Formidable Forms Flaw Lets Attackers Pay Less For Expensive Purchases via @Sejournal, @Martinibuster

Formidable Forms is one of the most widely adopted drag‑and‑drop form builders for WordPress, powering contact, registration, and payment forms on hundreds of thousands of sites. Its integration with Stripe simplifies checkout, but the recent discovery that the plugin’s return‑handler validates payments solely on the PaymentIntent status reveals a fundamental design oversight. By decoupling the payment record from the specific transaction amount, the code opens a pathway for attackers to submit a cheap purchase, capture the resulting PaymentIntent, and then replay it against a more expensive order without additional verification.

The attack requires no credentials; a malicious actor can craft a request that reuses the captured client secret, tricking the plugin into marking the high‑value order as settled. For merchants, this translates into lost revenue, potential charge‑back disputes, and damage to brand reputation.

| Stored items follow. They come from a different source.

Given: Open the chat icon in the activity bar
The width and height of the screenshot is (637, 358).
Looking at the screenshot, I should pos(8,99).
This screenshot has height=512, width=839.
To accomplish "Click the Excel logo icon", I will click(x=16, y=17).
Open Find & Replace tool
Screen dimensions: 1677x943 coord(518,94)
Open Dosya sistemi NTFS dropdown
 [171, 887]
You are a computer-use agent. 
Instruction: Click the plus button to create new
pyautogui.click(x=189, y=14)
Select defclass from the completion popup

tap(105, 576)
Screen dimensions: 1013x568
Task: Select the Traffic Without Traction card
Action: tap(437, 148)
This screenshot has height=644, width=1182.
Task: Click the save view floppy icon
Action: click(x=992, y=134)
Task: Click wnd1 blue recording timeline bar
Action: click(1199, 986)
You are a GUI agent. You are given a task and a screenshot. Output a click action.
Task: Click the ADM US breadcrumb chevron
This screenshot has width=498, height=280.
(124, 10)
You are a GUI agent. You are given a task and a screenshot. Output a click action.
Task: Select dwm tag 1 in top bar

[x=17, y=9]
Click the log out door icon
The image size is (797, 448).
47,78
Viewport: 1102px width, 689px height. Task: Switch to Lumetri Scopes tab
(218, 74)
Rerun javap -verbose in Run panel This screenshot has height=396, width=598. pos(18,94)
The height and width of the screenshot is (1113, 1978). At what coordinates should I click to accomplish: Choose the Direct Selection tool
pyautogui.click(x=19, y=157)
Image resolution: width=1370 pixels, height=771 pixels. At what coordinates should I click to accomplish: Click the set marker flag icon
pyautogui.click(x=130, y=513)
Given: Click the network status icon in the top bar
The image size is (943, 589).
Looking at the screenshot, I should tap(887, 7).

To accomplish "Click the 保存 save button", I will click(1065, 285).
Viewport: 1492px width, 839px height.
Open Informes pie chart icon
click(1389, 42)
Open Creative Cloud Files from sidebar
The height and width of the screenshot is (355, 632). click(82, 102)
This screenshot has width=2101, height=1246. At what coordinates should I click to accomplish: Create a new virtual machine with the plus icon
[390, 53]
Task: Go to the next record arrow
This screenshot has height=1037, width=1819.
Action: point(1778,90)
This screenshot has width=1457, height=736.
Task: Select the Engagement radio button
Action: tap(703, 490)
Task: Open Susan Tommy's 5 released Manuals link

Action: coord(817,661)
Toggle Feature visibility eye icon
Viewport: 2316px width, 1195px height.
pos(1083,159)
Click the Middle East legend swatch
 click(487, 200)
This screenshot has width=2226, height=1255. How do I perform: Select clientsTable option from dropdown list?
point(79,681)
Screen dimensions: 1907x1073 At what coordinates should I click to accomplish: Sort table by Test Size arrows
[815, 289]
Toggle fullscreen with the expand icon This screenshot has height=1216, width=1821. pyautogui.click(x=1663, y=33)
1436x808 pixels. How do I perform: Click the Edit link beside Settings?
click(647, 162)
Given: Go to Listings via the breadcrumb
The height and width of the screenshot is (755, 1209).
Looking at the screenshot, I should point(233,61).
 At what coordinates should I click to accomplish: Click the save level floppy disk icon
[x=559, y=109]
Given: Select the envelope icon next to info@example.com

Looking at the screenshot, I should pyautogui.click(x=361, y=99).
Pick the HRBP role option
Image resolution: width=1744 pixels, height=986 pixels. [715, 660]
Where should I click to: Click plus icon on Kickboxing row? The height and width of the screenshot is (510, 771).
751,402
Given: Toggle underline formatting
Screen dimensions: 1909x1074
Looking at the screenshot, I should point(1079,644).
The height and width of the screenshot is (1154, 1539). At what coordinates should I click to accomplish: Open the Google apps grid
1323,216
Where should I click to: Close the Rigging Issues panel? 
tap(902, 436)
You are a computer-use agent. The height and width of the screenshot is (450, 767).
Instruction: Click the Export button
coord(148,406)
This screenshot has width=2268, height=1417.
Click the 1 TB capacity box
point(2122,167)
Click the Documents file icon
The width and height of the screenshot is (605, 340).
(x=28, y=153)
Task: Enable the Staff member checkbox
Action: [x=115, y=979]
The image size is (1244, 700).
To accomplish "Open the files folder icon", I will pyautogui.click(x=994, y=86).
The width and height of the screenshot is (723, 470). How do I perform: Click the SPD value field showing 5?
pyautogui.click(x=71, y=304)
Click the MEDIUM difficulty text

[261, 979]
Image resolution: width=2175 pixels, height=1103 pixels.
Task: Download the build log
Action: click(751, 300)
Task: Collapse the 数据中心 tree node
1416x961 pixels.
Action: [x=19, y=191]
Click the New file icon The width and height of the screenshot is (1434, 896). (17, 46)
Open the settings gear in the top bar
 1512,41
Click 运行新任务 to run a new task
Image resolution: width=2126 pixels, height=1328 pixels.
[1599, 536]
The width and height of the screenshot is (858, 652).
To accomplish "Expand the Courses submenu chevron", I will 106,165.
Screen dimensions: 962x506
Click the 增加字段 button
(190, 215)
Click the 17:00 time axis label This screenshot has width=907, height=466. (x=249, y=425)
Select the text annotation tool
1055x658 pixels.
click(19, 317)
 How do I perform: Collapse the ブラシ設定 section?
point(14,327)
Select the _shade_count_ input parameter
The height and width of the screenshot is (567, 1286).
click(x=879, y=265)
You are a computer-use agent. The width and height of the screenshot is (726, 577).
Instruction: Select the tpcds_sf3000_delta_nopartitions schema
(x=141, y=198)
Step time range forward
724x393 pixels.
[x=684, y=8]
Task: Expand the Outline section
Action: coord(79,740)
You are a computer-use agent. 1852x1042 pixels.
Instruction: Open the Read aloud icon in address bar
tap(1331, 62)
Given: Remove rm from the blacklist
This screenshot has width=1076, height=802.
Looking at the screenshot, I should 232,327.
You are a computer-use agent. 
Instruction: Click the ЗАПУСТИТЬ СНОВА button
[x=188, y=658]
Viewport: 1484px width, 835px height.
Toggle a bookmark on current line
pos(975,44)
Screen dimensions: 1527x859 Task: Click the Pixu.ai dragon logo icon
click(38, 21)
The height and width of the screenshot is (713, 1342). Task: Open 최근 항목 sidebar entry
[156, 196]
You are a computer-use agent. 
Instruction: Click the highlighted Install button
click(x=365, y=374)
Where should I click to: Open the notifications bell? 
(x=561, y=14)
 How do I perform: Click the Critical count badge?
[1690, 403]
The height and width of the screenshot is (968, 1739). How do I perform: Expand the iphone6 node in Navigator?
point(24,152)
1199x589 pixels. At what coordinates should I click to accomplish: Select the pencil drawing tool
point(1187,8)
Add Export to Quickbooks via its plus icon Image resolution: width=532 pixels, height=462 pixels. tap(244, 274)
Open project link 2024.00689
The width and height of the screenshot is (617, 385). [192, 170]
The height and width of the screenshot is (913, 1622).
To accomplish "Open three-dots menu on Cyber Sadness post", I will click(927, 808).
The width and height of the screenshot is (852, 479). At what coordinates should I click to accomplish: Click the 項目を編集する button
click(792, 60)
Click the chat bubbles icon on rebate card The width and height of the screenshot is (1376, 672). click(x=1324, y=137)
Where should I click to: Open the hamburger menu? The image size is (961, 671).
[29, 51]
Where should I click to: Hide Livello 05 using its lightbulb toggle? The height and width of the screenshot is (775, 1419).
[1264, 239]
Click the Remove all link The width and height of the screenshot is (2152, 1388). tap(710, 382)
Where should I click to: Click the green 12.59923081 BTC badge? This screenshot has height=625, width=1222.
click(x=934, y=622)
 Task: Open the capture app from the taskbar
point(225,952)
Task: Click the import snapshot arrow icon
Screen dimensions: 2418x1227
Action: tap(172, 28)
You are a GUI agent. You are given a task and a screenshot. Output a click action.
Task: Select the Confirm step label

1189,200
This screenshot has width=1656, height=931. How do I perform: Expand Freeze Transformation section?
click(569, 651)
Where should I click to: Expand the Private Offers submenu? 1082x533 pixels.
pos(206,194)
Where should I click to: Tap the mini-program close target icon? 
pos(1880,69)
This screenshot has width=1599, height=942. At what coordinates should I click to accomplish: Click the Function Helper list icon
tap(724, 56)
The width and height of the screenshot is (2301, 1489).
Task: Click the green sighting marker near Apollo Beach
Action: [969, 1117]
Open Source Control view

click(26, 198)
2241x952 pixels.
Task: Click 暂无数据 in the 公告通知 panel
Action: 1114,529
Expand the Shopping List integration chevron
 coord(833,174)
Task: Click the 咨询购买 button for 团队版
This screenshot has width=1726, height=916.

Because the vulnerability does not involve code execution, traditional malware scanners may miss it, making behavioral monitoring of payment anomalies—such as sudden spikes in high‑value completions without corresponding Stripe events—crucial for early detection. Financial institutions and site owners should also audit webhook logs to ensure payment intents align with expected order totals.

Formidable Forms addressed the flaw in version 6.29 by binding each PaymentIntent to its originating form submission and verifying the charged amount before marking a transaction complete. This patch underscores the broader need for rigorous validation in third‑party plugins, especially those handling monetary flows. Site administrators should prioritize updating to the patched release, enforce least‑privilege access for plugin management, and consider supplemental security layers like Web Application Firewalls that can flag anomalous payment patterns. The episode serves as a reminder that even well‑maintained plugins can harbor high‑impact bugs, and continuous security hygiene remains essential in the WordPress ecosystem.